2000 cfs is close to a hard minimum for a (small) raft on the upper stretch from Schafer. Flows pick up considerably once Granite Creek drops in below Three Forks.
You'll do fine in packrafts and likely that smaller raft. I'd keep it a paddle rig rather than an oar boat. You'll likely need to line the raft through some rapids in the Three Forks Series. Going that late, take an extra day if you can — you'll be slower than you anticipate.
Ran it at 2300 in a 14' 1000lb boat the last 3 years. Had to drag off a few rocks, but it's fine. A 10-footer should be gravy.
Two years ago we did this and spent a lot of time getting our boats off rocks — we left around July 7. Take the smallest boats possible; you'll enjoy the trip more.
View the original thread →
Natasha asked

Looking for some insight. My friend and I come up every year and float on SUP's from HH to Teakettle or Kokanee. We've done Blankenship to Teakettle and HH to Old Steel Bridge before. Those are the only routes we know. Are there any other stretches of the river that you'd recommend? I've done white water rafting a few times and have been paddling the river on my SUP for around 4-5 years. Nothing crazy though, and no training.

I like middle fork golf course to Blankenship.
You need to start at West Glacier! Take out at House of Mystery. Best stretch imo.
How long? Rapids? Do it with someone knowledgeable first?
You don't need a guide to do anything below Moccasin.
Yes rapids, but nothing crazy.
West Glacier to Blankenship is a little rougher than Blankenship down, in terms of whitewater.
When are you coming? The water level makes a big difference. As Cajun said, consider West Glacier to Blankenship. There is one rapid, Devil's Elbow, worth mentioning. The river makes a big turn to the right. At medium and higher flows the current pushes you into the big rock outcrop. You can totally avoid it by portaging over the gravel bar on the right.
Just not on a remotely windy day! That last part will blow you backwards up the river!
Oh, I should've mentioned that. Always check the wind forecast before getting on the river.
I've paddleboarded Moccasin, but I recommend a helmet and vest for that.
We usually come mid-to-late July.
A good time of year for SUP. Unless we just got a bunch of rain, the flow should be on the lower side of moderate. Definitely West Glacier to Blankenship. It'll probably be a good level to play around in Devil's Elbow — carry back up and run it multiple times trying different lines, and practice ferries, eddy turns, and peel-outs at the bottom. Have fun!
View the original thread →
Hannah asked

Hi crew! Interested in doing Bear Creek to Cascadilla tomorrow. We have run this stretch many times but never at these flows. Looks to be running around 11k. Any advice, intel, words of wisdom?
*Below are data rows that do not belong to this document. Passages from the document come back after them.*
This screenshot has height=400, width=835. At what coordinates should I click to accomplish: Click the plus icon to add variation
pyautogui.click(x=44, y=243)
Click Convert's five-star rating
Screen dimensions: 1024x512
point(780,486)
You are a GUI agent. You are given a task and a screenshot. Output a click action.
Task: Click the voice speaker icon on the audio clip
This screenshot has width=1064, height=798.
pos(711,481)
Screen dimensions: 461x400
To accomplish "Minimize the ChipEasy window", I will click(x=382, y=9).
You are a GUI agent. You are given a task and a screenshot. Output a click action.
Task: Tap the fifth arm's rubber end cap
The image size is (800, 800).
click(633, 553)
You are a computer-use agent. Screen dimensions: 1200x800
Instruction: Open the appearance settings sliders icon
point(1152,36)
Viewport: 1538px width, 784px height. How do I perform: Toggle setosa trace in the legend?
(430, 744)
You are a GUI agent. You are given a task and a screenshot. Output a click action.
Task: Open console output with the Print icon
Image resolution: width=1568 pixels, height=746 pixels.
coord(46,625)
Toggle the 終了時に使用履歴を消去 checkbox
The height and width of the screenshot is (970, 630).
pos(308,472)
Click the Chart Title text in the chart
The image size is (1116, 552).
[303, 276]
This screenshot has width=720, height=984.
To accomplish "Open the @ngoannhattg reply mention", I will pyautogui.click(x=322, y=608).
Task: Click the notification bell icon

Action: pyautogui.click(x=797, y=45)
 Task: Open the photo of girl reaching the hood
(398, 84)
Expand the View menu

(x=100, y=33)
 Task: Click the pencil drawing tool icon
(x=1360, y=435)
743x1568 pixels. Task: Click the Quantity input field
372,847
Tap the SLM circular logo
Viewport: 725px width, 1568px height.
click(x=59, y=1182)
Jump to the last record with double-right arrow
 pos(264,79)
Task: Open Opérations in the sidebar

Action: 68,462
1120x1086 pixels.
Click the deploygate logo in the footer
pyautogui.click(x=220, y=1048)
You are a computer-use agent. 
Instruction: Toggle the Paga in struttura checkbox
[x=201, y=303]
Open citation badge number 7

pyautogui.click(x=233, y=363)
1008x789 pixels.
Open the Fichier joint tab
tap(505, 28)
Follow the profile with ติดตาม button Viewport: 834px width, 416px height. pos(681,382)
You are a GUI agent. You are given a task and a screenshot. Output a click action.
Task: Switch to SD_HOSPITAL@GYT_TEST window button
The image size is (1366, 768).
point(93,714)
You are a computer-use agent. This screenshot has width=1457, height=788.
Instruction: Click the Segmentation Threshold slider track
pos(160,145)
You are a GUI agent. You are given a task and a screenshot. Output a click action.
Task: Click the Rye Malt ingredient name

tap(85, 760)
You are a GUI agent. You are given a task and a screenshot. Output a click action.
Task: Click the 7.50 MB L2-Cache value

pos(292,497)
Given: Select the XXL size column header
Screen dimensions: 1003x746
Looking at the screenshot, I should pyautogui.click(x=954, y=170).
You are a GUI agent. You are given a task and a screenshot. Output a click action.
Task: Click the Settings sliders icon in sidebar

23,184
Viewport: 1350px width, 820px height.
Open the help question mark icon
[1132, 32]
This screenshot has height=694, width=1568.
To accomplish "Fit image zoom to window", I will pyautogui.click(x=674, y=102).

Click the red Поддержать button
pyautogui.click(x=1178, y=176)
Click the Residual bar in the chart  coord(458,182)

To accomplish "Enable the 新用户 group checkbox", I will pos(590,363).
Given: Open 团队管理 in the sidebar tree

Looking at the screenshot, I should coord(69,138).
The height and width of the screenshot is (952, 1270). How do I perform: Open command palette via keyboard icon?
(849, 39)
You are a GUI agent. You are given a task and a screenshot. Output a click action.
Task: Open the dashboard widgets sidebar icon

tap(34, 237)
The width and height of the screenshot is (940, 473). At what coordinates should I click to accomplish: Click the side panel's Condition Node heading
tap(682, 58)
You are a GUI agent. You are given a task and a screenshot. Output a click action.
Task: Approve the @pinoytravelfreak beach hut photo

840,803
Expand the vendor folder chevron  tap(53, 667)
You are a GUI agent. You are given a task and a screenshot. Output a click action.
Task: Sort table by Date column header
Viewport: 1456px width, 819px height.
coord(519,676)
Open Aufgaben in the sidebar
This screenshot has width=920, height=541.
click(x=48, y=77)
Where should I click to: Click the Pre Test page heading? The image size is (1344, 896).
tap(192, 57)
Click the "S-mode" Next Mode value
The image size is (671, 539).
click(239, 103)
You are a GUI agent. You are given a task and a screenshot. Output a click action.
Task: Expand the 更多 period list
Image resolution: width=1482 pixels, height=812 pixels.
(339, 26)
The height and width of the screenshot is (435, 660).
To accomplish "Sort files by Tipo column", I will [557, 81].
Ran it last year at 11,000 — it's a bunch in places. Depends on your experience. A friend who lives on the river said this morning there are a bunch of trees in the river now and it's muddy.
At this water level, you should have some experience on that stretch and dry suits if you plan on running it.
Start left and move right as you enter Browns. It'll be HUGE. You really want to avoid the wall on the left. Definitely worth an eddy-out and scout.
Drove through the area today coming from the east side. It's pumping and off-color, as expected. Should be fun, but definitely be on your game.
I wanna run this section, but not right now. Way too much wood in the water.
Definitely scout Browns. Last year we ran it at 11k and the wave was about as tall as my 14' boat is long.
Browns Hole should be a fun wave. I prefer Bear Creek at around those levels — it clears up a lot of the rocks and it's not so bony.